Durante sustentação oral, a defesa afirmou que o verbo "presenciar", contido no art. 218-A, exige presença física da vítima, o que afastaria a tipificação da conduta quando praticada por meios virtuais. Argumentou que o legislador, apesar de ter alterado diversos dispositivos penais nos últimos anos para prever crimes praticados pela internet, optou por não atualizar o art. 218-A.

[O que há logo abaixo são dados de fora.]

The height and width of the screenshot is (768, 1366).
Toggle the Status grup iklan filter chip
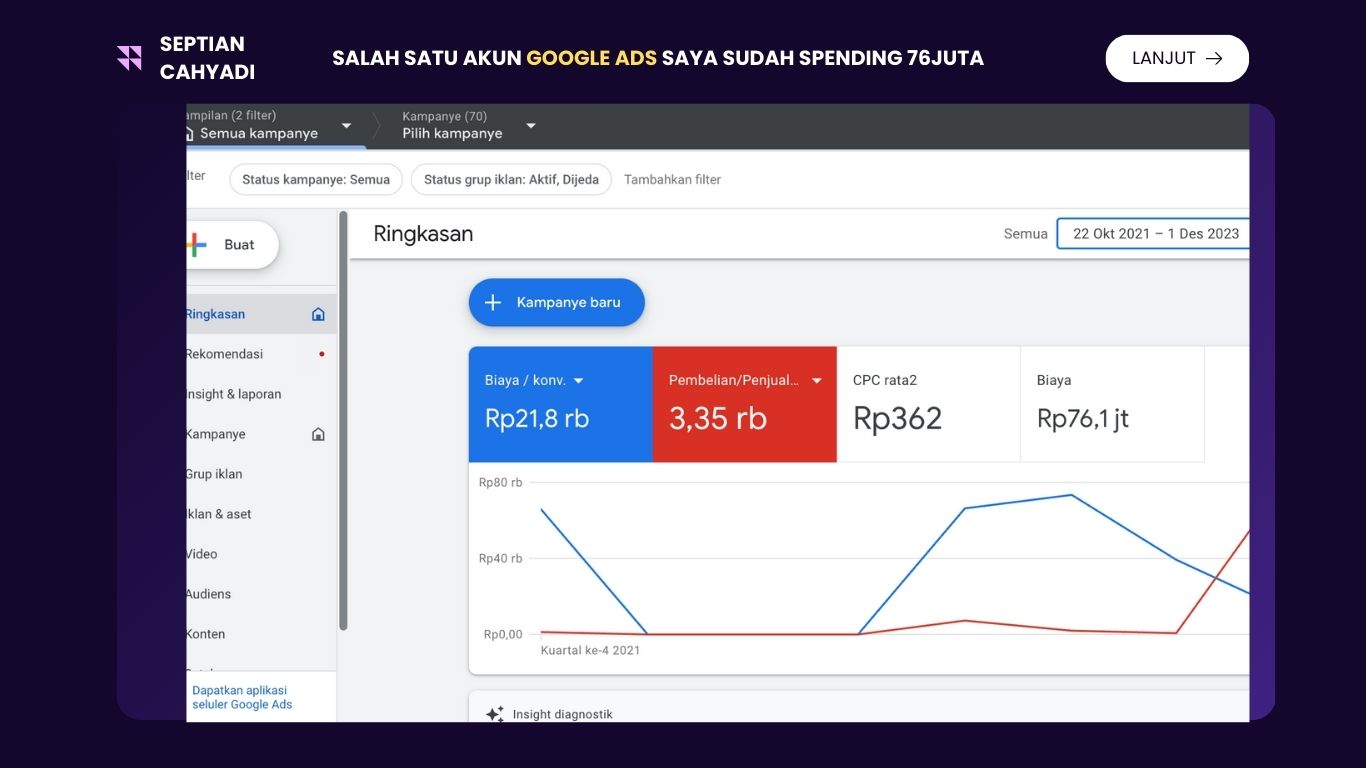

Assim, segundo a tese defensiva, aplicar o tipo ao ambiente virtual violaria a legalidade, a taxatividade e o princípio da especialidade, já que o art. 241-D do ECA contempla expressamente condutas cometidas por meio digital.
Voto do relator
O relator, ministro Sebastião Reis Júnior, não conheceu do agravo em recurso especial interposto pela defesa. Para ele, não houve impugnação específica aos fundamentos da decisão que inadmitiu o recurso especial na origem, o que atrai a incidência da súmula 182 do STJ. Destacou que a decisão de inadmissão possui dispositivo único e deve ser atacada em sua integralidade; como a defesa se limitou a alegações genéricas, o agravo não poderia ser conhecido.
Em obiter dictum, observou que revisar a conclusão do TJ/BA quanto à inexistência de unidade de desígnios para a aplicação do crime continuado demandaria reexame do conjunto fático-probatório, hipótese vedada pela súmula 7 do STJ. Também rejeitou a petição incidental apresentada posteriormente pela defesa, por configurá-la como inovação recursal.

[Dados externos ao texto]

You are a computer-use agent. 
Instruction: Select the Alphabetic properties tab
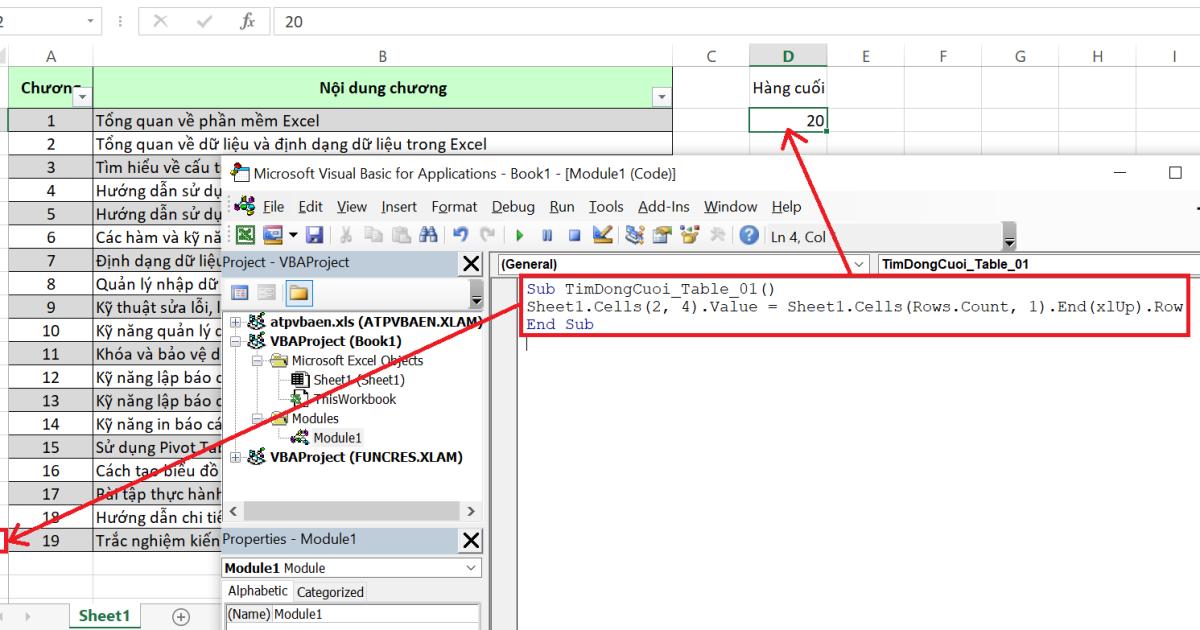click(x=259, y=591)
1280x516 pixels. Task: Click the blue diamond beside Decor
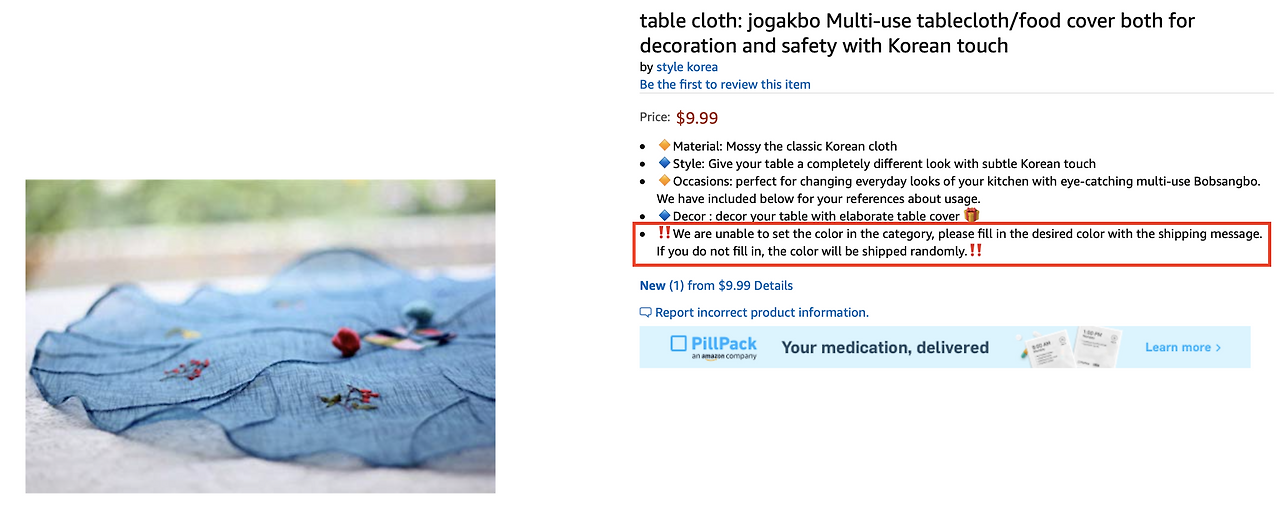[x=664, y=215]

Ao examinar o recurso especial do Ministério Público, o ministro entendeu presentes os requisitos de admissibilidade e passou ao mérito. Segundo ele, o Tribunal baiano conferiu interpretação excessivamente restritiva ao art. 218-A ao exigir presença física do menor diante do ato libidinoso. Afirmou que o verbo "presenciar" significa assistir, ver ou testemunhar, e que a norma não exige coabitação física.
Para o relator, a transmissão ao vivo de ato libidinoso via webcam é plenamente apta a caracterizar a presença exigida pelo tipo penal, pois a dignidade sexual da criança é igualmente violada pela visualização remota do ato.

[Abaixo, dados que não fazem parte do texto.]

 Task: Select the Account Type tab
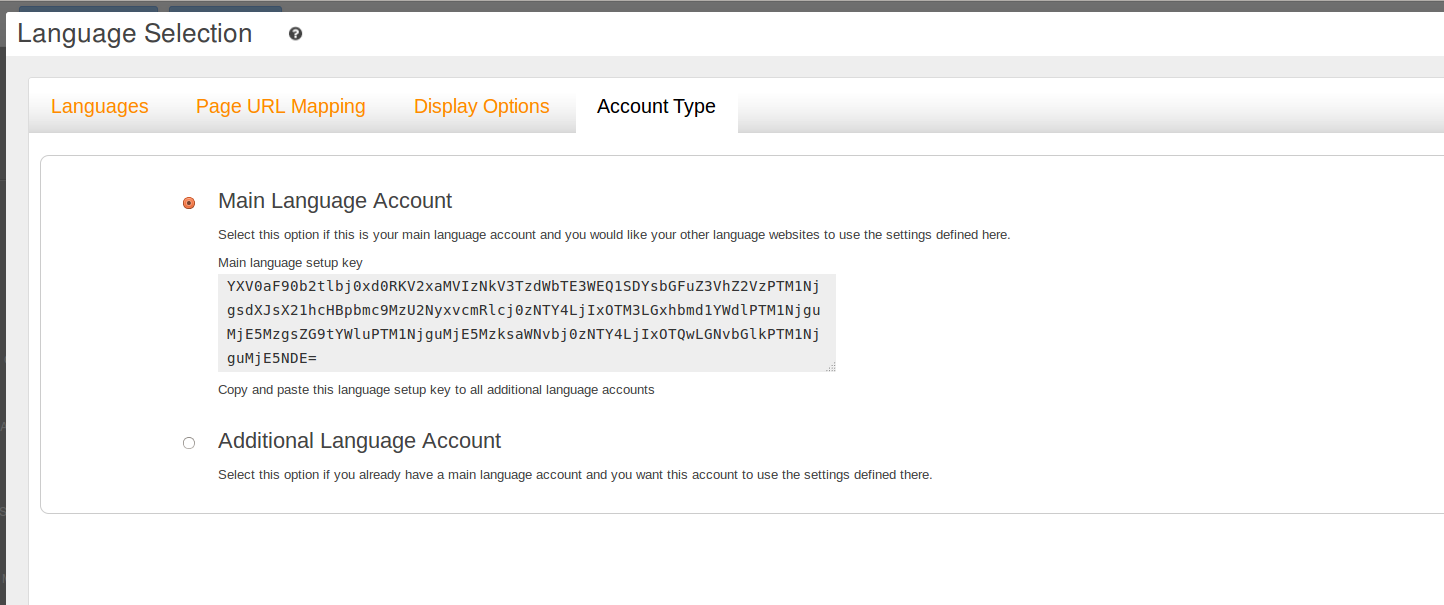pyautogui.click(x=656, y=106)
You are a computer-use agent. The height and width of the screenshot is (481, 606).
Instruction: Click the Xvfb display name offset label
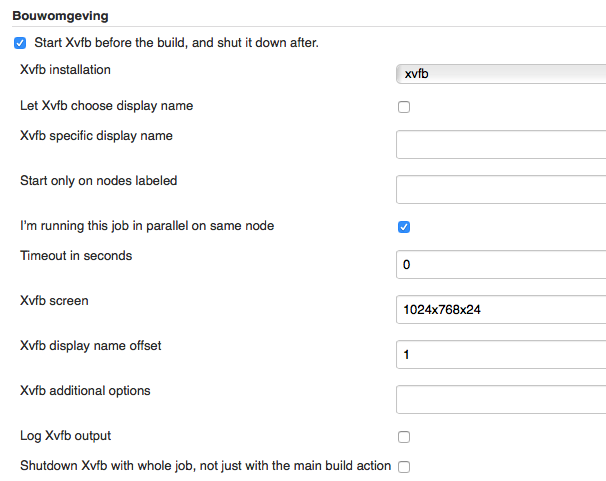pyautogui.click(x=90, y=345)
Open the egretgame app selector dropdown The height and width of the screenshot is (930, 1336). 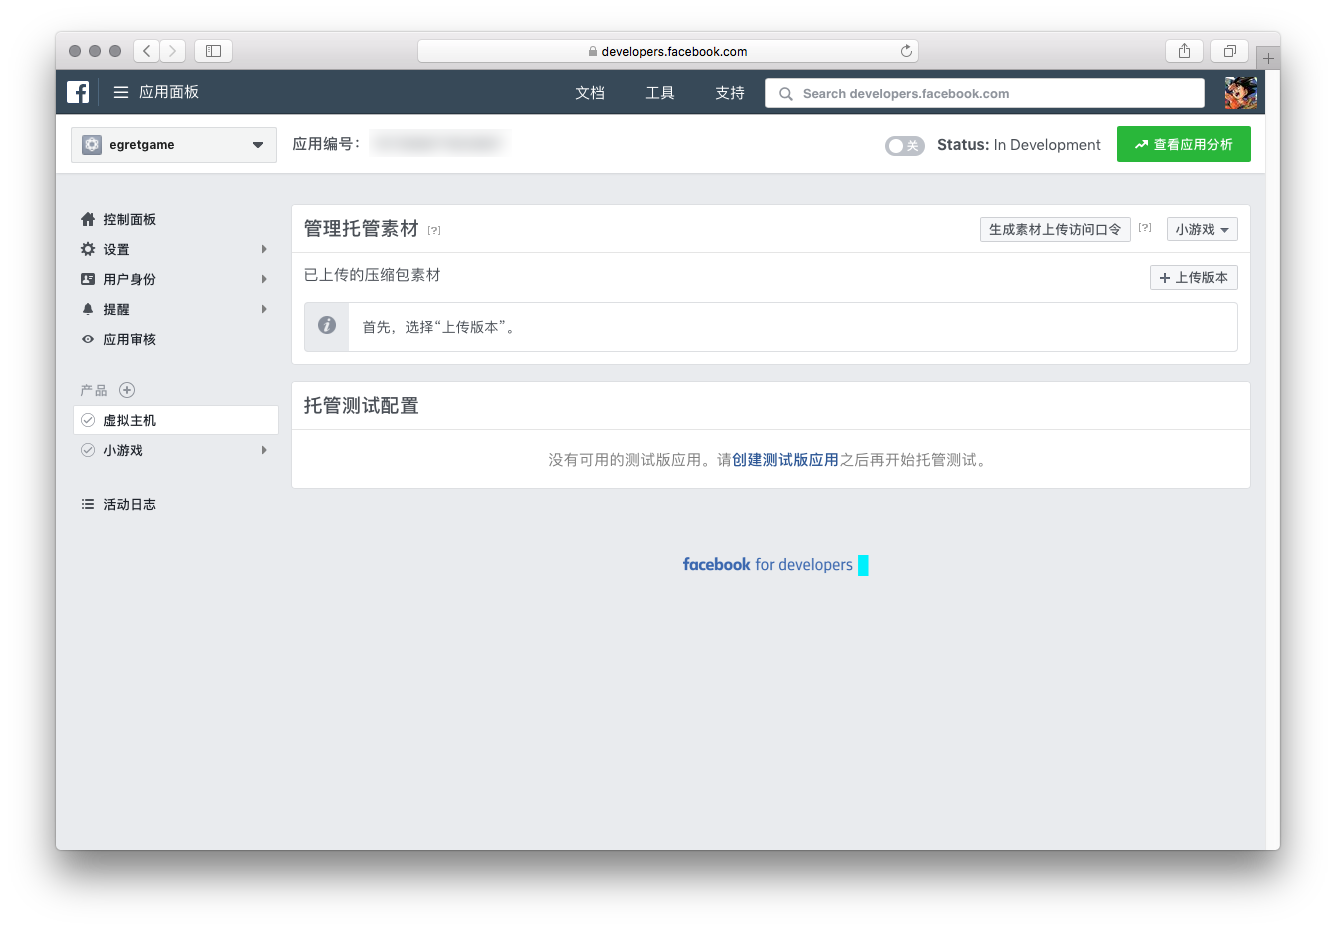pyautogui.click(x=174, y=145)
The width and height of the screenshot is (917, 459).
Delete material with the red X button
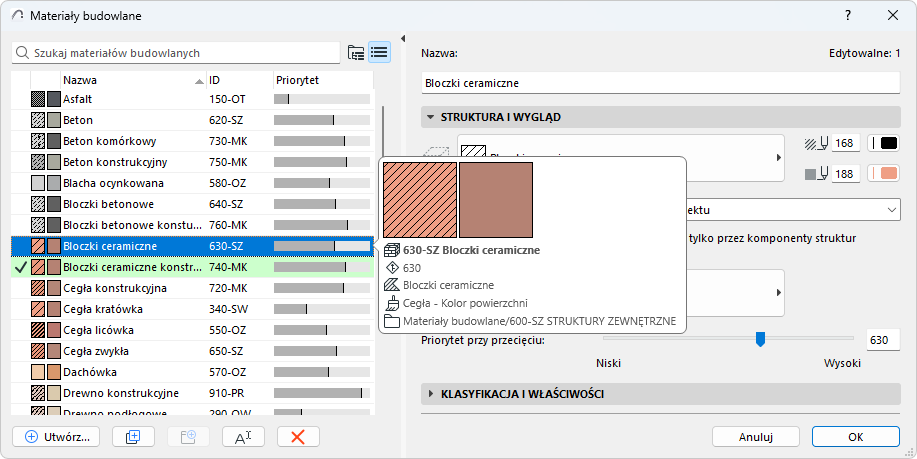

Sebastião Reis Júnior ressaltou que a interpretação restritiva adotada pelo TJ/BA criaria um vácuo de proteção incompatível com o princípio da proibição da proteção insuficiente. Destacou, ainda, a contradição entre essa tese e a evolução legislativa, especialmente a lei 13.441/17, que autorizou a infiltração policial virtual justamente para investigar crimes sexuais cometidos contra crianças e adolescentes pela internet.
Assim, não seria lógico permitir a investigação na esfera digital e, simultaneamente, negar que o crime pudesse ocorrer nesse mesmo ambiente.
O relator concluiu que, no caso concreto, o aliciamento previsto no art. 241-D do ECA funcionou como crime-meio, enquanto a satisfação de lascívia perante menor - ainda que virtualmente - constitui o crime-fim, razão pela qual deve prevalecer o art. 218-A do CP.
Com esse entendimento, votou por cassar o acórdão que promoveu a desclassificação e restabelecer a condenação original, determinando o retorno dos autos ao TJ/BA para que proceda à nova dosimetria da pena.
Os demais ministros acompanharam integralmente o voto, em decisão unânime.